Cylinder Preservation and Digitization Project
About Cylinder Preservation and Digitization Project
burdt on 07/03/2013 at 08:36AM
The Star Spangled Banner became the official national anthem of the United States in 1931. It was written in 1814 by Francis Scott Key about his experiences in the Battle of Fort McHenry during the War of 1812. The lyrics are sung to the tune of a British drinking song called "To Anacreon in Heaven" composed by John Stafford Smith for the Anacreontic Society, an amateur musician's group from London.
The song's four stanzas and one and a half octave range make it a challenge to perform for amateurs and professionals alike. Nevertheless, The Star Spangled Banner has been a staple of military and public events since the 19th century.
The earliest recording of The Star Spangled Banner the CPDP has processed is a Columbia Phonograph Co. brown wax cylinder performed by George J. Gaskin sometime between 1896 and 1900. He was born in Belfast Ireland and was known as "The Silver Voiced Irish Tenor." This rendition of the national anthem has many of the familiar nuances we have become accustomed to hearing, in addition to some familiar gaffes. For example, listen to his rushed phrasing after "the rocket's red glare" and his continuous struggle to hit every high note. In spite of these flaws, this recording is an excellent representation of the single-take-warts-and-all spirit of the brown wax cylinder era.
The most common performances of The Star Spangled Banner captured on cylinder are instrumental and vocal renditions by various military bands. Edison and Indestructible records had their house military bands perform renditions of this and other patriotic songs; the New York Military Band and the United States Marine Band also recorded their own versions of the song as part of patriotic medleys or on its own. One of the most popular medley versions was an Edison Blue Amberol titled "Patriotic Songs of America" performed by the New York Military Band and The Premier Quartet in 1910. The CPDP has five different takes (two of the original and three of the reissue) of this medley alone! In terms of standalone instrumental performances of the national anthem, the United States Marine Band's 1910 version for Edison Standard Records is phenomenal in its regal spirit and subdued grandiosity.

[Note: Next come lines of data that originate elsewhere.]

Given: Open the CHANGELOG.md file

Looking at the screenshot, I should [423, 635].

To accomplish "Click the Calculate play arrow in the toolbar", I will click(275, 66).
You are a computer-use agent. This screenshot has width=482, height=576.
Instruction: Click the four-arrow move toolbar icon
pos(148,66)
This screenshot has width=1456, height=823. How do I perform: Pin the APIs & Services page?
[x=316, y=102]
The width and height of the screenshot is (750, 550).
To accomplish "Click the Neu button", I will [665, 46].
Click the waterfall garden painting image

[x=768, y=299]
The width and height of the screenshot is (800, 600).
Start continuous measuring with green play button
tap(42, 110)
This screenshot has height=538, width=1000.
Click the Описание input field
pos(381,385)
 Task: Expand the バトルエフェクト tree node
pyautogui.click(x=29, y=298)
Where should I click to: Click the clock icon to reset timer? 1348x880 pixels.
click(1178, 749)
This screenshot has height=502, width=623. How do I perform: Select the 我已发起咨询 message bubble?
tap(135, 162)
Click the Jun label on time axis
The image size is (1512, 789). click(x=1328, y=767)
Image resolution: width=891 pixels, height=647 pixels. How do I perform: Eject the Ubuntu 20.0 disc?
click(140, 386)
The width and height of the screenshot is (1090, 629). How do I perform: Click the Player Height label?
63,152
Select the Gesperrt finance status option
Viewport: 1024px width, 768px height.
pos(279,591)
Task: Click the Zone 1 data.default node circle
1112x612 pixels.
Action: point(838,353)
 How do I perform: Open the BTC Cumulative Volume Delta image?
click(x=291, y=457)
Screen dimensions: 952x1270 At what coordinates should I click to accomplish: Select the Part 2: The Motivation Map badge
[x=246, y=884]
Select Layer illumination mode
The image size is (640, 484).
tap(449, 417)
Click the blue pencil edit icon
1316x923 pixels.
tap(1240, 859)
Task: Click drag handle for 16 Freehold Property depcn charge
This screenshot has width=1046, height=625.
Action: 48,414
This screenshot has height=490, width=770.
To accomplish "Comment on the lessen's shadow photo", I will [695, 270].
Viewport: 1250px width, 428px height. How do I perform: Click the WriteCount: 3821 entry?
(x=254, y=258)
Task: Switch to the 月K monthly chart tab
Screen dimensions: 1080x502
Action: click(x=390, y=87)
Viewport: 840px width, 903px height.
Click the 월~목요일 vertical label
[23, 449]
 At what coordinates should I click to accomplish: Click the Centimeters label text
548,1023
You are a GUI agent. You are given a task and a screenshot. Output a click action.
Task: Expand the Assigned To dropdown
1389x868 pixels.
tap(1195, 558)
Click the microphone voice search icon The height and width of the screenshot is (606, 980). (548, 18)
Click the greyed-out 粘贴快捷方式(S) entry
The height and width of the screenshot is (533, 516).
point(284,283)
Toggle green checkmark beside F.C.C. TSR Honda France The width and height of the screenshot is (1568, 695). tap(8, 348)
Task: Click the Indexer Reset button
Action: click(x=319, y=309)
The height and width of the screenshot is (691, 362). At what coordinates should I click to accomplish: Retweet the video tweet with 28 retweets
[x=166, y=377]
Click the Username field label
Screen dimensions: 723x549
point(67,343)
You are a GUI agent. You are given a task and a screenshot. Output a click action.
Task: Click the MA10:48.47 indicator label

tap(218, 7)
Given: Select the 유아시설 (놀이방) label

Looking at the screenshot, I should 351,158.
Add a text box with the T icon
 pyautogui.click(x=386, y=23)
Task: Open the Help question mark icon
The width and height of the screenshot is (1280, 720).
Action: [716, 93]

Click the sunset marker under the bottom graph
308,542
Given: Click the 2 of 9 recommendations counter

Perhaps the most interesting recording of The Star Spangled Banner the CPDP has is Harry E. Humphrey and the choir boys of St. Ignatius Loyola's "Our National Song" on Edison Blue Amberol from 1916. This version is a didactic recitation about the history of the Star Spangled Banner followed by the St. Ignatius Loyola's choir boys' wide-eyed rendering of the anthem's first stanza. Humphrey posessed a spellbinding oratorial skill and the children choir's provides a compelling coda to his poetic eloquence.